On one hand, we can see abstract principles of high performance a) recur constantly in written history we can all read, b) are extremely simple and do not require high intelligence to understand, and c) when deployed are frequently shocking, even world-changing, as well as sometimes bringing power, wealth and fame to those who deploy them.

But on the other, these principles remain essentially unrecognised by roughly 100% of institutions of all kinds, private and public. Instead, roughly all normal large organisations actually optimise for the opposite principles and promote those who embody these anti-principles. If there is some occasional high performing blip (such as PARC or the Vaccine Taskforce), these normal organisations, and particularly the middle managers within them, will move swiftly to close them and push away those responsible as far and as fast as possible.

This reliable feature of our world has many effects. One of them is that government systems are essentially ‘programmed’ to be slow and inefficient in updating. All institutions optimise for certain things based on incentives and culture. Large established organisations almost always optimise for ‘protect established power networks’, not ‘update useful information even if it disrupts established power networks’. And this means that the old parties, old bureaucracies and old political media are necessarily constantly surprised by events far beyond what they need to be — beyond the inevitable surprises generated by the uncomputable complexity of the world. The most valuable information is and will be almost always at the edge. Elite self-deception was critical to the context of WW2 and looking over the centuries it seems only safe to assume it’s a permanent state of affairs, at least without revolutionary experimentation with institutions that optimise differently and will (we should assume) in their own ways be as, or even more, dangerous.

Comments

  1. McChuck says:

    “If there is some occasional high performing blip (such as PARC or the Vaccine Taskforce)”

    You mean the “vaccine” that just last year murdered more children than the number of American soldiers who perished in World War One?

  2. Harry Jones says:

    I sleep a bit easier at night knowing that the would-be tyrants of the world are mired in bureaucratic inefficiency.

    If the best information is at the edge, then the edge is where I want to be.

  3. Jim says:

    Harry Jones,

    Are we so soon forgetting Miss Rona and her Great Hoax?

  4. Pseudo-Chrysostom says:

    If there are three things you can say about any bureaucracy, it is that, 1, they don’t learn anything, 2, they don’t remember anything, and 3, they are always forgetting things.

    People can learn things, but Institutions are not people. ‘Peacetime’ militaries usually start wars as Institutions run by procedure, are thrown into chaos as procedure heedlessly dashes itself against the rocks of Being, repeatedly experiencing failure and catastrophe, and end the war, if they succeed and survive, as teams of people run by fiat, having relearned all the old forgotten lessons once again.

    Or to put it in more prosaic terms, victory in war tends to go to the side that can afford to make the most mistakes.
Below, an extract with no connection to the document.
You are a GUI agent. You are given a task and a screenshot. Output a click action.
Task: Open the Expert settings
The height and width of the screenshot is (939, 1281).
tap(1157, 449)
    Success in a bureaucracy marks you as a threat to be eliminated, not an asset to be cultivated. Actually accomplishing the nominal purpose the institution supposedly exists for is a rallying flag for all the Bureaucracy Men to put aside their usual backbiting and come together in focusing their backbiting on side-lining the source of collective embarrassment.

    In other words, you can’t ‘nudge’ a bureaucracy; it will sooner crash its ostensible responsibility with no survivors, than shed one iota of its accumulated sinecure, in response to changes in funding or ‘incentives’. Only personnel matters, the power to hire and fire. Changes in behavior means changes in personnel. You either kill it and replace it with something else, or be killed by it.